(Entries from a dataset)
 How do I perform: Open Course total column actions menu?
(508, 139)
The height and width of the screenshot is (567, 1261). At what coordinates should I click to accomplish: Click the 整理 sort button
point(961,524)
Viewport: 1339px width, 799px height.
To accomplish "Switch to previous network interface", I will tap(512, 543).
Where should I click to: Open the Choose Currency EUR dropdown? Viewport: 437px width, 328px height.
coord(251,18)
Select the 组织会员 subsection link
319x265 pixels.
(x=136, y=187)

_Work instructions_. Turn each line of the entries above into an item in a numbered list, skipping any blank lines.

_Final answer_.
1.  How do I perform: Open Course total column actions menu?
2. (508, 139)
3. The height and width of the screenshot is (567, 1261). At what coordinates should I click to accomplish: Click the 整理 sort button
4. point(961,524)
5. Viewport: 1339px width, 799px height.
6. To accomplish "Switch to previous network interface", I will tap(512, 543).
7. Where should I click to: Open the Choose Currency EUR dropdown? Viewport: 437px width, 328px height.
8. coord(251,18)
9. Select the 组织会员 subsection link
10. 319x265 pixels.
11. (x=136, y=187)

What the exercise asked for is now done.